En una encuesta reciente entre los ceperianos de nuestro grupo de WhatsApp, pregunté cuál había sido lo más difícil en la adaptación a la vida de aquel pre. Lo sorprendente, para quienes no nos conozcan, fue el altísimo grado de coincidencia que hubo en las respuestas.
Esa encuesta y el evento evocado por todos como lo más duro de la vida en aquella beca, me hizo recordar unos versos. Aunque ya no soy aquel poeta neoclásico a tiempo completo que era a los 15 años, pude recordar un soneto que dice así:
Tiemblo al mirar la guillotina fiera
que chorrea la sangre girondina.
Tiemblo al escalar la torre andina
con la vista que extrema su quimera.
Me estremezco al pasear por la pradera
la mirada extasiada ante la encina
que desgarra la tenue brisa fina
entre sus dedos grises de madera.
Más si por siempre natura soberana
dotado ha el mundo de emociones muchas,
lo que me hace temblar, miseria humana,
y me hace sostener horrible lucha
es levantarme temprano en la mañana
y meterme debajo de la ducha.
Instituto Cepero Bonilla, 21 y Paseo, 1963
- A partir de aquí, el texto reproduce el leído en el aniversario 60 de la primera graduación del Cepero Bonilla (Casa de la FEU, 28 de junio, 2025).
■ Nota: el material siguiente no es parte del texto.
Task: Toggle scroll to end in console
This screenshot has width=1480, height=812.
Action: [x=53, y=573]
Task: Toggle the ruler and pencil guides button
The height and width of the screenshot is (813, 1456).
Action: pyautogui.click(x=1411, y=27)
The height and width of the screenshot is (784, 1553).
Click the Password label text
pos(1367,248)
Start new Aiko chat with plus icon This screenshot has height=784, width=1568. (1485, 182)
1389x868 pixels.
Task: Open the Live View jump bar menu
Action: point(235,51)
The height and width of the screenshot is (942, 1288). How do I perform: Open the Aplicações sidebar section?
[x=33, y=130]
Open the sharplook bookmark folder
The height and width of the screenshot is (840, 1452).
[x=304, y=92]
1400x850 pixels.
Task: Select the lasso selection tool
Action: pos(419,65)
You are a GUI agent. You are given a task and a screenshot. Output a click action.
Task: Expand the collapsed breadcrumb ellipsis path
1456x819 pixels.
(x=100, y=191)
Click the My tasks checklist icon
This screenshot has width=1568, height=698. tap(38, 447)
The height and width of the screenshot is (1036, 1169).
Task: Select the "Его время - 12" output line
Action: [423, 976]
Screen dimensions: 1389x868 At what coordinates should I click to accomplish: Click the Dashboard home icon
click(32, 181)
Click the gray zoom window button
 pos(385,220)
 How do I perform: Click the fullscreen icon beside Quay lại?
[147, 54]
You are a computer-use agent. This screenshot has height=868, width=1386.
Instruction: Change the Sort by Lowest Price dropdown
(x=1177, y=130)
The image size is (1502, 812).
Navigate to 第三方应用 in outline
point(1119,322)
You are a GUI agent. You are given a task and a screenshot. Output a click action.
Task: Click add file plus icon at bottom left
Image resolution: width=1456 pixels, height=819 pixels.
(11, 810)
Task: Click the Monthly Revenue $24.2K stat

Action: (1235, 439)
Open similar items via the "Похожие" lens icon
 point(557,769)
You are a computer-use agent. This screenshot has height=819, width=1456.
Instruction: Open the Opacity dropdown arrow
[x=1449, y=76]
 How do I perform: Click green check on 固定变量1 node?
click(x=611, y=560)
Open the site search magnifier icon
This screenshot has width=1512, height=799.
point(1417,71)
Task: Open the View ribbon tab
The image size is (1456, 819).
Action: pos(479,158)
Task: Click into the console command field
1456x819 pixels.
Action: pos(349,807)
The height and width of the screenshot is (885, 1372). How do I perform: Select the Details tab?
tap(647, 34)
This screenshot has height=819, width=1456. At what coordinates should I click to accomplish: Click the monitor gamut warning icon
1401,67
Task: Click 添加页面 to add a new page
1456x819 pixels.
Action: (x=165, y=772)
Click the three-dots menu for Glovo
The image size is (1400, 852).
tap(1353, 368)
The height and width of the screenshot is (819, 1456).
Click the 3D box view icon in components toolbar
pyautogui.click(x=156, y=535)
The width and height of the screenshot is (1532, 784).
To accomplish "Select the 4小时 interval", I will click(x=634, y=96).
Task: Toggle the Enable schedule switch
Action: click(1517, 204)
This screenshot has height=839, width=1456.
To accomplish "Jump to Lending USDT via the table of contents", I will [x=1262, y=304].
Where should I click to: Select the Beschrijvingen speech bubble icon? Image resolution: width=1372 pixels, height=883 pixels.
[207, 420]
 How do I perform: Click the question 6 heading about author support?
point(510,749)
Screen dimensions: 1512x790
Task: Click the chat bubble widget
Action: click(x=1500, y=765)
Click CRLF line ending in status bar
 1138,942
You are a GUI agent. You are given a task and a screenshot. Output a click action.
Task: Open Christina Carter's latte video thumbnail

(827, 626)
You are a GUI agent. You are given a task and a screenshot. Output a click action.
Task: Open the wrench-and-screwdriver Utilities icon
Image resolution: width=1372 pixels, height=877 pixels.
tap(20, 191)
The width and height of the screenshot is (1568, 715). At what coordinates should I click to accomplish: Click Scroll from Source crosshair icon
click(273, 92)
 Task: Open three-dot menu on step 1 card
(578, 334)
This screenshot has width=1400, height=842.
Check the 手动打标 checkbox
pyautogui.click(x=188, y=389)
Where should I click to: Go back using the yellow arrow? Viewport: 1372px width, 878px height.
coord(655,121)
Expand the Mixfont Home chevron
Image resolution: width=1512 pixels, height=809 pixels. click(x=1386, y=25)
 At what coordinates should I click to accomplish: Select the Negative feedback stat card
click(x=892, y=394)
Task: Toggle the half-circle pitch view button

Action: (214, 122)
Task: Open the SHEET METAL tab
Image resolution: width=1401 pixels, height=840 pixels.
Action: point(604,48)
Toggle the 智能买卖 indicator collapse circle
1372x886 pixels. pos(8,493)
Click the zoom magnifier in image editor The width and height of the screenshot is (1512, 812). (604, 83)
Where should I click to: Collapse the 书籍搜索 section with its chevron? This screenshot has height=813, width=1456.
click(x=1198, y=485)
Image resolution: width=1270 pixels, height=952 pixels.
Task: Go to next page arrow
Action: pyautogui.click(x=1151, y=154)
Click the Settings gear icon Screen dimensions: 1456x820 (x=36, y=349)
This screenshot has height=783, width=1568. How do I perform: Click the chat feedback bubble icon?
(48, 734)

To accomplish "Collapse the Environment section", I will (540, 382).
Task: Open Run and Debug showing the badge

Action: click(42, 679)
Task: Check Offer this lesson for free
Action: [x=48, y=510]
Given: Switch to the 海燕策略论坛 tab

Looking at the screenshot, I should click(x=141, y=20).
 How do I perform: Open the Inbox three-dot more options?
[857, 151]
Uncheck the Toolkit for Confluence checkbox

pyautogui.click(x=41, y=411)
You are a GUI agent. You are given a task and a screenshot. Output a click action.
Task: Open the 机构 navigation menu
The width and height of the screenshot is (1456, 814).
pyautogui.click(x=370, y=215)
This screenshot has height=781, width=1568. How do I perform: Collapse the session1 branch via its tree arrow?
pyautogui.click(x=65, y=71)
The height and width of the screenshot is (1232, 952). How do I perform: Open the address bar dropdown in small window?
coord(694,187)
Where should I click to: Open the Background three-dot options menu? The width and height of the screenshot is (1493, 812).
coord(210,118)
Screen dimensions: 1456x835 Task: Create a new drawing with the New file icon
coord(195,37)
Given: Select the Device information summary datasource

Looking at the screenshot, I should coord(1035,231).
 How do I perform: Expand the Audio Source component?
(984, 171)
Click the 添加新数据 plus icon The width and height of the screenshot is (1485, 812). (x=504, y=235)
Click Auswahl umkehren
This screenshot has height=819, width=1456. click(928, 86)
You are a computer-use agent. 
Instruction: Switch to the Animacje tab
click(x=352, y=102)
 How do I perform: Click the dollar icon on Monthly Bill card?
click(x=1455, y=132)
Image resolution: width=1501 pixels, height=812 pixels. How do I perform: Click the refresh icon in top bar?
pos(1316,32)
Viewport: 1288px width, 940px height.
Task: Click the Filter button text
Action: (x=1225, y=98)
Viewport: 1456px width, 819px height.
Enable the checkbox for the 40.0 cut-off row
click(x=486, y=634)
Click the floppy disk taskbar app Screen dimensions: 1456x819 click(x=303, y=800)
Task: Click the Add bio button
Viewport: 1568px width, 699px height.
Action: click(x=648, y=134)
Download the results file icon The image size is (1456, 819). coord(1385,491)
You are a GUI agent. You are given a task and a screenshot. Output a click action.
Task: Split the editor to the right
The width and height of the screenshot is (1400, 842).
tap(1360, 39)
Profesor Rafael Hernández:
Me he emocionado leyendo sus evocaciones y, gracias a usted, casi he visto una película de la Habana de los 60 y he recordado la Facultad de Artes y Letras de la Universidad de Oriente en otro momento importante de la historia de la Revolución: la rectificación de errores, la caída del campo socialista y el “periodo especial”.
Hoy, veo que los jóvenes cubanos siguen siendo tan revolucionarios como lo fueron los jóvenes Frank, Abel, el Che, Camilo y Fidel. Una de las genialidades de aquella dirección histórica fue confiar en la juventud y en su inmenso poder transformador.
Hoy, cuando muchos entristecen ante la evidencia diaria de la falta de sensibilidad hacia las personas más humildes, la FEU ha vuelto a decir Presente y ha demostrado que el pueblo, que la gente humilde es más importante que los informes técnicos de las corporaciones, que las soluciones tecnicistas.
Ellos demostraron que la sensibilidad revolucionaria no se ha encallecido y que sería un error garrafal subestimar el potencial revolucionario de los jóvenes en todos los campos de la vida, la creación y el pensamiento. Ha sido un placer leerlo, profesor. Esas imágenes de estudiantes alegres y revolucionarios de los sesentas, es un estímulo para el espíritu. Mucha salud para usted y éxitos en su labor.